## Task requirements
When you reach the records, transcribe each one exactly.

## Supplied material
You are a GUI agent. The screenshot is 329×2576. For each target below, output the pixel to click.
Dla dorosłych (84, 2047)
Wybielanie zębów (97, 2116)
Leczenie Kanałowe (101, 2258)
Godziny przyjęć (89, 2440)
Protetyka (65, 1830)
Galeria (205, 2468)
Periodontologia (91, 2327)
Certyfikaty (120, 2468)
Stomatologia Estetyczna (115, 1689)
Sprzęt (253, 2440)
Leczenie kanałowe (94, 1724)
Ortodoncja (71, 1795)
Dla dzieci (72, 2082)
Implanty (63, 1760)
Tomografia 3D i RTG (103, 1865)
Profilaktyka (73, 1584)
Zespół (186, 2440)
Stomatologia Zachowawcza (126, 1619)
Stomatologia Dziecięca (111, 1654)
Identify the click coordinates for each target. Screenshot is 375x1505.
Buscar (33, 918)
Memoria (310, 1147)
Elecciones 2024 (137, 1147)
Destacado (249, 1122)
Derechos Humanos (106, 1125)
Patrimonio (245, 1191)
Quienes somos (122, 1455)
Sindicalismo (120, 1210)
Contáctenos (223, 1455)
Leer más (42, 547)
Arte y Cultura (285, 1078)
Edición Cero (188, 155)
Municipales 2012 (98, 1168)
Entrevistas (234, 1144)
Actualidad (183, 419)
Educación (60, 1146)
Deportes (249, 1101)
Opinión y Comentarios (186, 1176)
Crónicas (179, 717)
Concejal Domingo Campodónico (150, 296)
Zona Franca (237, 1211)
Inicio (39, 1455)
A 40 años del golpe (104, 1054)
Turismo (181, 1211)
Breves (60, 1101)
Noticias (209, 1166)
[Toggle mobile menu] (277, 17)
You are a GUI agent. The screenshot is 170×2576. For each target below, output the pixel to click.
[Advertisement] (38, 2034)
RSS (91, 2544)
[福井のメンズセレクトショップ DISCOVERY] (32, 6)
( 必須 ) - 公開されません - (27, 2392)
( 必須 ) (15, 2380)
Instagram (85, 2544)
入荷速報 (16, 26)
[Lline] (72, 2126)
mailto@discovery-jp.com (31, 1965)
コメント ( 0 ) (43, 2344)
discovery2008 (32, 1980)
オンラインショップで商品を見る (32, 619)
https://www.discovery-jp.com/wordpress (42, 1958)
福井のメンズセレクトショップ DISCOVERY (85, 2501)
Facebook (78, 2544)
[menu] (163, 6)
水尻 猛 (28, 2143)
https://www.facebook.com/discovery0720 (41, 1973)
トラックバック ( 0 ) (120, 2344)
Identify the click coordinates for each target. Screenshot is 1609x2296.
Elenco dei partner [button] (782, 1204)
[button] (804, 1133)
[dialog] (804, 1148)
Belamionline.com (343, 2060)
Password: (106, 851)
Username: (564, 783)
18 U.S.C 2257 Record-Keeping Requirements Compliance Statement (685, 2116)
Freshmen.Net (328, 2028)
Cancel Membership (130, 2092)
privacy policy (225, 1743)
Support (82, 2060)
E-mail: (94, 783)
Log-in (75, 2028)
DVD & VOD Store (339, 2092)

## Response box
You are a GUI agent. The screenshot is 329×2576. For each target below, output the pixel to click.
Dla dorosłych (84, 2047)
Wybielanie zębów (97, 2116)
Leczenie Kanałowe (101, 2258)
Godziny przyjęć (89, 2440)
Protetyka (65, 1830)
Galeria (205, 2468)
Periodontologia (91, 2327)
Certyfikaty (120, 2468)
Stomatologia Estetyczna (115, 1689)
Sprzęt (253, 2440)
Leczenie kanałowe (94, 1724)
Ortodoncja (71, 1795)
Dla dzieci (72, 2082)
Implanty (63, 1760)
Tomografia 3D i RTG (103, 1865)
Profilaktyka (73, 1584)
Zespół (186, 2440)
Stomatologia Zachowawcza (126, 1619)
Stomatologia Dziecięca (111, 1654)
Identify the click coordinates for each target. Screenshot is 375x1505.
Buscar (33, 918)
Memoria (310, 1147)
Elecciones 2024 (137, 1147)
Destacado (249, 1122)
Derechos Humanos (106, 1125)
Patrimonio (245, 1191)
Quienes somos (122, 1455)
Sindicalismo (120, 1210)
Contáctenos (223, 1455)
Leer más (42, 547)
Arte y Cultura (285, 1078)
Edición Cero (188, 155)
Municipales 2012 (98, 1168)
Entrevistas (234, 1144)
Actualidad (183, 419)
Educación (60, 1146)
Deportes (249, 1101)
Opinión y Comentarios (186, 1176)
Crónicas (179, 717)
Concejal Domingo Campodónico (150, 296)
Zona Franca (237, 1211)
Inicio (39, 1455)
A 40 años del golpe (104, 1054)
Turismo (181, 1211)
Breves (60, 1101)
Noticias (209, 1166)
[Toggle mobile menu] (277, 17)
You are a GUI agent. The screenshot is 170×2576. For each target below, output the pixel to click.
[Advertisement] (38, 2034)
RSS (91, 2544)
[福井のメンズセレクトショップ DISCOVERY] (32, 6)
( 必須 ) - 公開されません - (27, 2392)
( 必須 ) (15, 2380)
Instagram (85, 2544)
入荷速報 (16, 26)
[Lline] (72, 2126)
mailto@discovery-jp.com (31, 1965)
コメント ( 0 ) (43, 2344)
discovery2008 (32, 1980)
オンラインショップで商品を見る (32, 619)
https://www.discovery-jp.com/wordpress (42, 1958)
福井のメンズセレクトショップ DISCOVERY (85, 2501)
Facebook (78, 2544)
[menu] (163, 6)
水尻 猛 (28, 2143)
https://www.facebook.com/discovery0720 (41, 1973)
トラックバック ( 0 ) (120, 2344)
Identify the click coordinates for each target. Screenshot is 1609x2296.
Elenco dei partner [button] (782, 1204)
[button] (804, 1133)
[dialog] (804, 1148)
Belamionline.com (343, 2060)
Password: (106, 851)
Username: (564, 783)
18 U.S.C 2257 Record-Keeping Requirements Compliance Statement (685, 2116)
Freshmen.Net (328, 2028)
Cancel Membership (130, 2092)
privacy policy (225, 1743)
Support (82, 2060)
E-mail: (94, 783)
Log-in (75, 2028)
DVD & VOD Store (339, 2092)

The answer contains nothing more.